Selection sort¶
Selection sort is an elementary sorting algorithm based on the following simple idea:
Find a smallest element in the array and swap it with the first one.
Repeat the previous step when considering the sub-array obtained by excluding the first element, until the sub-array consists of only one element.
A straightforward Scala implementation of the algorithm for integer arrays is given below.
def selectionSort(a: Array[Int]): Unit = {
val n = a.length
var i = 0 // The first index of the sub-array considered
while(i < n-1) {
// Find the smallest element in the sub-array a(i..n-1)
var smallest_element = a(i)
var smallest_index = i
var j = i + 1
while(j < n) {
if(a(j) < smallest_element) {
smallest_element = a(j)
smallest_index = j
}
j += 1
}
// Swap the elements at a(i) and a(smallest_index)
a(smallest_index) = a(i)
a(i) = smallest_element
i += 1
}
}
Example: Selection sort
The animation below shows how selection sort works on a smallish array of integers. Observe how the example illustrates that selection sort is not stable: the relative positions of the elements 10 swap in the sorting process.
Note that only the current minimum element candidate is stored outside the array at any point of time. Thus the amount of extra memory required is \( \Theta(1) \) and the algorithm works in place.
Running time analysis¶
Running time analysis of the algorithm is quite straightforward. The body of the inner while-loop takes constant time. So do all the all instructions, excluding the inner while-loop, in the outer while-loop. For the outer while-loop index \( i \), the inner loop body is executed \( n-1-i \) times.
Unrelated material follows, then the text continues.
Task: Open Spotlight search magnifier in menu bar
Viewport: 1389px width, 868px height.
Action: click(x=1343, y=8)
Thus the running time is \( \sum_{i=0}^{n-2}(c + (n-1-i)d) \), where \( c \) and \( d \) are constants capturing the constant running times of the outer while-loop body (excluding the inner while-loop) and the inner while-loop body. The sum expands to \( (n-1)c + d((n-1) + (n-2) + … + 1) = (n-1)c + d \frac{(n-1)(n-2)}{2} = \Theta(n^2) \). The asymptotic best-case and worst-case running times are the same as the outer and inner while-loops are always run to the end regardless of the array contents.
Experimental evaluation¶
The plots below shows the performance of the above Scala selection sort code
when compared to the sorted
method of the Array class.
When inspecting the latter plot having logarithmic y-axis,
we can see that the gap between the lines increases when the array sizes increase.
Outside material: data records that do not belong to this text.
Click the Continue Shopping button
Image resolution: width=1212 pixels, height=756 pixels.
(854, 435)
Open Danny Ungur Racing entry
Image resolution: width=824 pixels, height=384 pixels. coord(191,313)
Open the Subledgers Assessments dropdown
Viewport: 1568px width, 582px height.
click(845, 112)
Thus there is more than a constant time factor difference between the running times of the codes.
Based on the plots,
it is obvious that the sorted
method implements
an algorithm that scales much better than selection sort.
Generics vs fixed types¶
By using generics
(see also this,
this and
this),
it is easy to build a generic selection sort implementation
that works for any comparable object type (floating point numbers, strings etc).
Using an Ordering ord
for the array elements,
we only have to change two lines in the code:
the method declaration and the comparison line.
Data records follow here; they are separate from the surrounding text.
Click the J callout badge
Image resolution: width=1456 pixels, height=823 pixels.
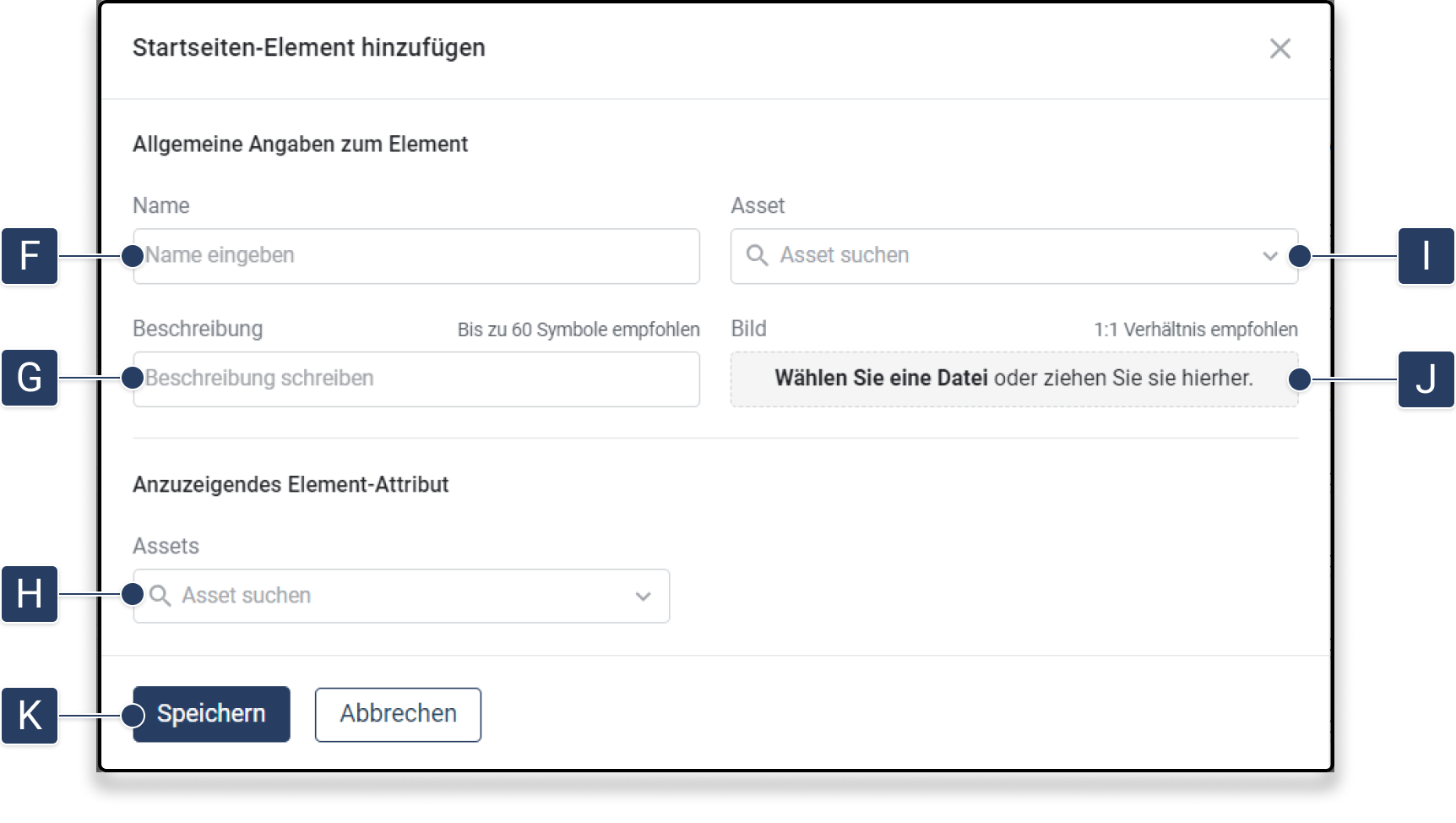[1426, 379]

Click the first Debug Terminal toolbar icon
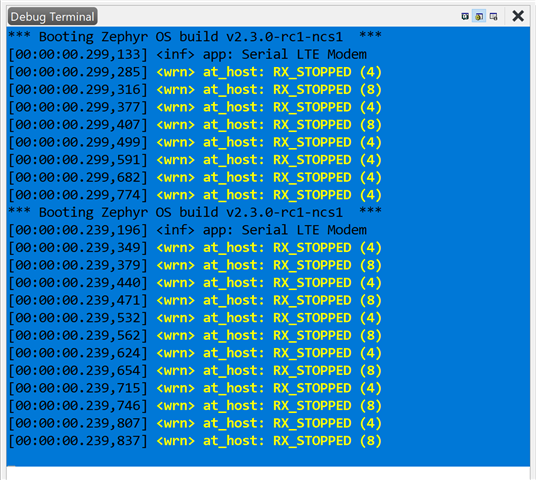[x=465, y=16]
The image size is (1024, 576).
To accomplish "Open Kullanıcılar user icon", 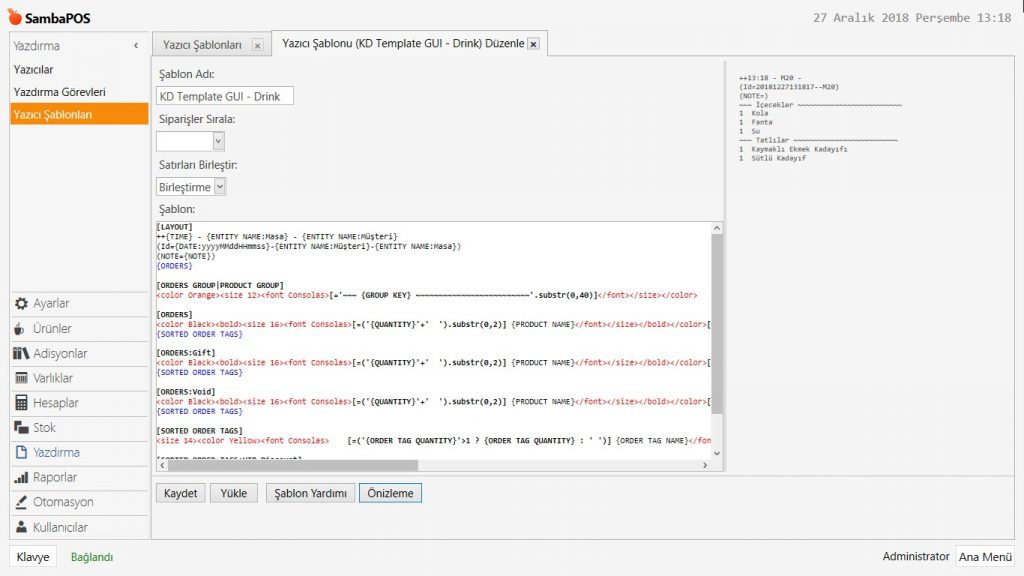I will click(20, 527).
def selectionSort[A](a: Array[A])(implicit ord: math.Ordering[A]): Unit = {
val n = a.length
var i = 0
while(i < n-1) {
// Find the smallest element in the sub-array a(i..n-1)
var smallest_element = a(i)
var smallest_index = i
var j = i + 1
while(j < n) {
if(ord.lt(a(j), smallest_element)) { // CHANGED
smallest_element = a(j)
smallest_index = j
}
j += 1
}
// Swap the elements at a(i) and a(smallest_index)
a(smallest_index) = a(i)
a(i) = smallest_element
// The sub-array a(0..i) is now sorted
i += 1
}
}
Unfortunately, with current Scala compiler,
the generality does not come without a performance penalty.
As an example,
consider applying the generic selection sort to arrays of integers.
To apply the lt
comparison method in the Ordering trait,
each integer fetched from the array is “boxed” (wrapped into an object),
causing a memory allocation and then later garbage collection.
In addition, several virtual function invocations are performed.
We can see the practical effect of this by comparing
the running times of our first selection sort working only on integer arrays
to those of the generic selection sort algorithm above.
If we use logarithmic scale on the \( y \)-axis, we can see that the running times of the generic version are a constant factor (of roughly ten) slower than those of the non-generic integer array version.